Reproduce all of the material below, replacing every "How do I perform" with "What should I do to" and changing nothing else.
* * * * *
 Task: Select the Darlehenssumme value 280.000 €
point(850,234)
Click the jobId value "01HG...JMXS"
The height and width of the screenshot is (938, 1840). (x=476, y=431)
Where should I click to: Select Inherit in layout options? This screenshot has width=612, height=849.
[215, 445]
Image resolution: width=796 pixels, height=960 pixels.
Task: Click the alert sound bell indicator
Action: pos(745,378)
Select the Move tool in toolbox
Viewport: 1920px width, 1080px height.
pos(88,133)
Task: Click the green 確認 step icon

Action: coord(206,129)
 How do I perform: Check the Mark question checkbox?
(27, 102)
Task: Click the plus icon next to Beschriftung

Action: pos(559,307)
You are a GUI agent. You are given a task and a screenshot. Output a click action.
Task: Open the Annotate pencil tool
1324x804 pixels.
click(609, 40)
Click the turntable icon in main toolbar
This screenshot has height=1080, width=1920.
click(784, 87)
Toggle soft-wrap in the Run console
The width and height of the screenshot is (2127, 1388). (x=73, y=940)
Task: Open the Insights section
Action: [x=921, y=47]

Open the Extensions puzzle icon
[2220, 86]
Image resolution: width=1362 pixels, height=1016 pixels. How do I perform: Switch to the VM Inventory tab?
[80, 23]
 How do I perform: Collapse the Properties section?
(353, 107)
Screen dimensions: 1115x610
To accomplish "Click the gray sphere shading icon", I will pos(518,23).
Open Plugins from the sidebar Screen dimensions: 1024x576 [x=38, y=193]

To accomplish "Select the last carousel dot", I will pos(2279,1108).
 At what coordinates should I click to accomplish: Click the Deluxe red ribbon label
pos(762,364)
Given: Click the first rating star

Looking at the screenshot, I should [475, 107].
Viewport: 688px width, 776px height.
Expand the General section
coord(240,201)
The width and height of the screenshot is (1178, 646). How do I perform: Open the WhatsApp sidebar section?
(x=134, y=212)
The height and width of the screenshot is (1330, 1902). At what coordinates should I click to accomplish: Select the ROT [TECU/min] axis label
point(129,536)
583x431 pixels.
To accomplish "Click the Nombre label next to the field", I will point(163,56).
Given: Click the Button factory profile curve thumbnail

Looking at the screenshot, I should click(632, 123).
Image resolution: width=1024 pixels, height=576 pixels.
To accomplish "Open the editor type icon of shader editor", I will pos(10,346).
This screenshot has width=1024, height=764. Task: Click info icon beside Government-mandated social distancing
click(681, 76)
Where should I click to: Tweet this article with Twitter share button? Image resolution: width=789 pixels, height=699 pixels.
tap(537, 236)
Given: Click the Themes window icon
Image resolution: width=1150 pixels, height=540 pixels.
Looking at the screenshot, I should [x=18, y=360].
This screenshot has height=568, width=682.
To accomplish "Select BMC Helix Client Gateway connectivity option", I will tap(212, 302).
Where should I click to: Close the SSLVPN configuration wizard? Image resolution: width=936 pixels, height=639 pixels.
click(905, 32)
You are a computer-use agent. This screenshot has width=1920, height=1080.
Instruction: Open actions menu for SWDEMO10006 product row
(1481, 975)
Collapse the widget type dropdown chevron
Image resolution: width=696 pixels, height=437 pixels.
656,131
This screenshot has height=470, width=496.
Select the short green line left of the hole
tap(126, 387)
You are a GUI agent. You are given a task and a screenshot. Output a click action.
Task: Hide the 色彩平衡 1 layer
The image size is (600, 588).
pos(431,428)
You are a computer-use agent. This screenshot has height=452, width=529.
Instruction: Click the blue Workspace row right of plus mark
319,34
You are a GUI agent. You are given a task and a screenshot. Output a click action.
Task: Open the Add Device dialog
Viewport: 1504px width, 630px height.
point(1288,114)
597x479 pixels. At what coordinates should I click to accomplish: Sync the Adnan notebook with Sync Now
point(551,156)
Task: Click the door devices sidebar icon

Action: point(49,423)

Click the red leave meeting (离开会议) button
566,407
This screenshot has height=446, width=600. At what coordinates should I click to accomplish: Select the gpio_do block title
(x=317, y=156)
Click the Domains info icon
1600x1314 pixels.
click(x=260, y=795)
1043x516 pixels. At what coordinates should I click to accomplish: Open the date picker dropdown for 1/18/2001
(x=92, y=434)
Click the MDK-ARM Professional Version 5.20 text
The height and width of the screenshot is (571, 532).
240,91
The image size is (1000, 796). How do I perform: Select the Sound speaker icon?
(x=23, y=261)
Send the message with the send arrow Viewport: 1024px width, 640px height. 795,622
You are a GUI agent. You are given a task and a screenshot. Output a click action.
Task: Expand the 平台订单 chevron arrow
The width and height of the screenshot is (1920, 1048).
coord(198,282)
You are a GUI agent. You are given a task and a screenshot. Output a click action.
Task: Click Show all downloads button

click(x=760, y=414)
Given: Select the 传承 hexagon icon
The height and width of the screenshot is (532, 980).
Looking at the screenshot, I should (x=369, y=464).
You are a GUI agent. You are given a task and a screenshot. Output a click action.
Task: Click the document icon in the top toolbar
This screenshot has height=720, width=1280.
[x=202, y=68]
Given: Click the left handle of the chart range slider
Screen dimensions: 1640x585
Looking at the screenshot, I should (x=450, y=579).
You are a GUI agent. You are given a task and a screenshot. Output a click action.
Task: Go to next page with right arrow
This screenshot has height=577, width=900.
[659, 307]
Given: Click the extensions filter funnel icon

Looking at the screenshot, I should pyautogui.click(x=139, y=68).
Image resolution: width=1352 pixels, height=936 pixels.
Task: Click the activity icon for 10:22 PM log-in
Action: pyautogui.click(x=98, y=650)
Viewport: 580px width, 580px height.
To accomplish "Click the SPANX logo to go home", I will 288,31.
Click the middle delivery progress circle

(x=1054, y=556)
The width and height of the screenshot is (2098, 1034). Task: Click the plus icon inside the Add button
* * * * *
_Result below_
 Task: Select the Darlehenssumme value 280.000 €
point(850,234)
Click the jobId value "01HG...JMXS"
The height and width of the screenshot is (938, 1840). (x=476, y=431)
Where should I click to: Select Inherit in layout options? This screenshot has width=612, height=849.
[215, 445]
Image resolution: width=796 pixels, height=960 pixels.
Task: Click the alert sound bell indicator
Action: pos(745,378)
Select the Move tool in toolbox
Viewport: 1920px width, 1080px height.
pos(88,133)
Task: Click the green 確認 step icon

Action: coord(206,129)
 What should I do to: Check the Mark question checkbox?
(27, 102)
Task: Click the plus icon next to Beschriftung

Action: pos(559,307)
You are a GUI agent. You are given a task and a screenshot. Output a click action.
Task: Open the Annotate pencil tool
1324x804 pixels.
click(609, 40)
Click the turntable icon in main toolbar
This screenshot has height=1080, width=1920.
click(784, 87)
Toggle soft-wrap in the Run console
The width and height of the screenshot is (2127, 1388). (x=73, y=940)
Task: Open the Insights section
Action: [x=921, y=47]

Open the Extensions puzzle icon
[2220, 86]
Image resolution: width=1362 pixels, height=1016 pixels. What should I do to: Switch to the VM Inventory tab?
[80, 23]
 What should I do to: Collapse the Properties section?
(353, 107)
Screen dimensions: 1115x610
To accomplish "Click the gray sphere shading icon", I will pos(518,23).
Open Plugins from the sidebar Screen dimensions: 1024x576 [x=38, y=193]

To accomplish "Select the last carousel dot", I will pos(2279,1108).
 At what coordinates should I click to accomplish: Click the Deluxe red ribbon label
pos(762,364)
Given: Click the first rating star

Looking at the screenshot, I should [475, 107].
Viewport: 688px width, 776px height.
Expand the General section
coord(240,201)
The width and height of the screenshot is (1178, 646). What should I do to: Open the WhatsApp sidebar section?
(x=134, y=212)
The height and width of the screenshot is (1330, 1902). At what coordinates should I click to accomplish: Select the ROT [TECU/min] axis label
point(129,536)
583x431 pixels.
To accomplish "Click the Nombre label next to the field", I will point(163,56).
Given: Click the Button factory profile curve thumbnail

Looking at the screenshot, I should click(632, 123).
Image resolution: width=1024 pixels, height=576 pixels.
To accomplish "Open the editor type icon of shader editor", I will pos(10,346).
This screenshot has width=1024, height=764. Task: Click info icon beside Government-mandated social distancing
click(681, 76)
Where should I click to: Tweet this article with Twitter share button? Image resolution: width=789 pixels, height=699 pixels.
tap(537, 236)
Given: Click the Themes window icon
Image resolution: width=1150 pixels, height=540 pixels.
Looking at the screenshot, I should [x=18, y=360].
This screenshot has height=568, width=682.
To accomplish "Select BMC Helix Client Gateway connectivity option", I will tap(212, 302).
Where should I click to: Close the SSLVPN configuration wizard? Image resolution: width=936 pixels, height=639 pixels.
click(905, 32)
You are a computer-use agent. This screenshot has width=1920, height=1080.
Instruction: Open actions menu for SWDEMO10006 product row
(1481, 975)
Collapse the widget type dropdown chevron
Image resolution: width=696 pixels, height=437 pixels.
656,131
This screenshot has height=470, width=496.
Select the short green line left of the hole
tap(126, 387)
You are a GUI agent. You are given a task and a screenshot. Output a click action.
Task: Hide the 色彩平衡 1 layer
The image size is (600, 588).
pos(431,428)
You are a computer-use agent. This screenshot has height=452, width=529.
Instruction: Click the blue Workspace row right of plus mark
319,34
You are a GUI agent. You are given a task and a screenshot. Output a click action.
Task: Open the Add Device dialog
Viewport: 1504px width, 630px height.
point(1288,114)
597x479 pixels. At what coordinates should I click to accomplish: Sync the Adnan notebook with Sync Now
point(551,156)
Task: Click the door devices sidebar icon

Action: point(49,423)

Click the red leave meeting (离开会议) button
566,407
This screenshot has height=446, width=600. At what coordinates should I click to accomplish: Select the gpio_do block title
(x=317, y=156)
Click the Domains info icon
1600x1314 pixels.
click(x=260, y=795)
1043x516 pixels. At what coordinates should I click to accomplish: Open the date picker dropdown for 1/18/2001
(x=92, y=434)
Click the MDK-ARM Professional Version 5.20 text
The height and width of the screenshot is (571, 532).
240,91
The image size is (1000, 796). What should I do to: Select the Sound speaker icon?
(x=23, y=261)
Send the message with the send arrow Viewport: 1024px width, 640px height. 795,622
You are a GUI agent. You are given a task and a screenshot. Output a click action.
Task: Expand the 平台订单 chevron arrow
The width and height of the screenshot is (1920, 1048).
coord(198,282)
You are a GUI agent. You are given a task and a screenshot. Output a click action.
Task: Click Show all downloads button

click(x=760, y=414)
Given: Select the 传承 hexagon icon
The height and width of the screenshot is (532, 980).
Looking at the screenshot, I should (x=369, y=464).
You are a GUI agent. You are given a task and a screenshot. Output a click action.
Task: Click the document icon in the top toolbar
This screenshot has height=720, width=1280.
[x=202, y=68]
Given: Click the left handle of the chart range slider
Screen dimensions: 1640x585
Looking at the screenshot, I should (x=450, y=579).
You are a GUI agent. You are given a task and a screenshot. Output a click action.
Task: Go to next page with right arrow
This screenshot has height=577, width=900.
[659, 307]
Given: Click the extensions filter funnel icon

Looking at the screenshot, I should pyautogui.click(x=139, y=68).
Image resolution: width=1352 pixels, height=936 pixels.
Task: Click the activity icon for 10:22 PM log-in
Action: pyautogui.click(x=98, y=650)
Viewport: 580px width, 580px height.
To accomplish "Click the SPANX logo to go home", I will 288,31.
Click the middle delivery progress circle

(x=1054, y=556)
The width and height of the screenshot is (2098, 1034). Task: Click the plus icon inside the Add button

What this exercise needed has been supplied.